* _Requirement_: Instruction for the data below: set down exactly the lines from the line with "[Facebook] (1285, 2155)" to the line with "57 (1054, 1750)", inclusive, and no others.

* _Dataset excerpts_:

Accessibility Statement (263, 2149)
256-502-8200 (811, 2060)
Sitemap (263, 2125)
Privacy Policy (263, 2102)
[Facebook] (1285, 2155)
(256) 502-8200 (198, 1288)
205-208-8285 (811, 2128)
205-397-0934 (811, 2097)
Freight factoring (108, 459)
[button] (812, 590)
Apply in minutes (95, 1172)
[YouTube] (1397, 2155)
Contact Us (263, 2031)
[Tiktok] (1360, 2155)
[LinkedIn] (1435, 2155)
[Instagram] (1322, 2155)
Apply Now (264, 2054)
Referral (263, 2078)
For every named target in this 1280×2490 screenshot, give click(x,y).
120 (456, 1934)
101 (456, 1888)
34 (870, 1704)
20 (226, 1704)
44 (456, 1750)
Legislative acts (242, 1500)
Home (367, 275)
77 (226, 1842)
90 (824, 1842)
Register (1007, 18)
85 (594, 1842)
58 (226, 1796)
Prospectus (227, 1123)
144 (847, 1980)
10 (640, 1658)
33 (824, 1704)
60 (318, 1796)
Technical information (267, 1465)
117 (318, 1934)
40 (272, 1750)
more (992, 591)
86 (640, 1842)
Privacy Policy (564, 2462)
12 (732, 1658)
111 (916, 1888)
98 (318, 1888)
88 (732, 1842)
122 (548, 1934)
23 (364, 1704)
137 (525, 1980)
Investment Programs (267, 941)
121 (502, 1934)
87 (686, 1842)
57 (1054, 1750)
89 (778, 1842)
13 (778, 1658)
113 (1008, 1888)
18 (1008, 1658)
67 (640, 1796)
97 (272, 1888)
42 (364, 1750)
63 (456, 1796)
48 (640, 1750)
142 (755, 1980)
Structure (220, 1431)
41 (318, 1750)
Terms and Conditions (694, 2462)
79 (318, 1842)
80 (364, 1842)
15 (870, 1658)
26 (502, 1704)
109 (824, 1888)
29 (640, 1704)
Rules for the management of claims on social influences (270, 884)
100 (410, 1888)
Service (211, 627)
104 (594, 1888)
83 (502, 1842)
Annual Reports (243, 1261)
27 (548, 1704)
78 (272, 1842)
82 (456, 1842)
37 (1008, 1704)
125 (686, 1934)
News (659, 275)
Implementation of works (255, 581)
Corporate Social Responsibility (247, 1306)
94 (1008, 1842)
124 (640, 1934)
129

* _Problem solution_:
[Facebook] (1285, 2155)
(256) 502-8200 (198, 1288)
205-208-8285 (811, 2128)
205-397-0934 (811, 2097)
Freight factoring (108, 459)
[button] (812, 590)
Apply in minutes (95, 1172)
[YouTube] (1397, 2155)
Contact Us (263, 2031)
[Tiktok] (1360, 2155)
[LinkedIn] (1435, 2155)
[Instagram] (1322, 2155)
Apply Now (264, 2054)
Referral (263, 2078)
For every named target in this 1280×2490 screenshot, give click(x,y).
120 (456, 1934)
101 (456, 1888)
34 (870, 1704)
20 (226, 1704)
44 (456, 1750)
Legislative acts (242, 1500)
Home (367, 275)
77 (226, 1842)
90 (824, 1842)
Register (1007, 18)
85 (594, 1842)
58 (226, 1796)
Prospectus (227, 1123)
144 (847, 1980)
10 (640, 1658)
33 (824, 1704)
60 (318, 1796)
Technical information (267, 1465)
117 (318, 1934)
40 (272, 1750)
more (992, 591)
86 (640, 1842)
Privacy Policy (564, 2462)
12 (732, 1658)
111 (916, 1888)
98 (318, 1888)
88 (732, 1842)
122 (548, 1934)
23 (364, 1704)
137 (525, 1980)
Investment Programs (267, 941)
121 (502, 1934)
87 (686, 1842)
57 (1054, 1750)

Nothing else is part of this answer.